= About this task =
Copy each line of the entries that includes the word "screenshot".

= Stored records =

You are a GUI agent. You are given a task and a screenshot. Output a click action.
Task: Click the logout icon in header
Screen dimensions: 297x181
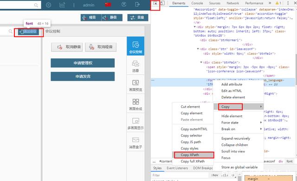pos(137,4)
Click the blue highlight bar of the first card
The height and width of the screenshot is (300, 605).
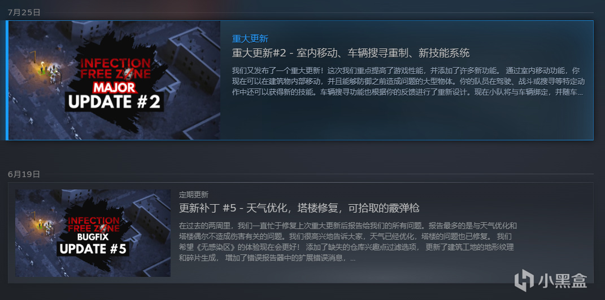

= Reply to the task =
You are a GUI agent. You are given a task and a screenshot. Output a click action.
The height and width of the screenshot is (300, 605).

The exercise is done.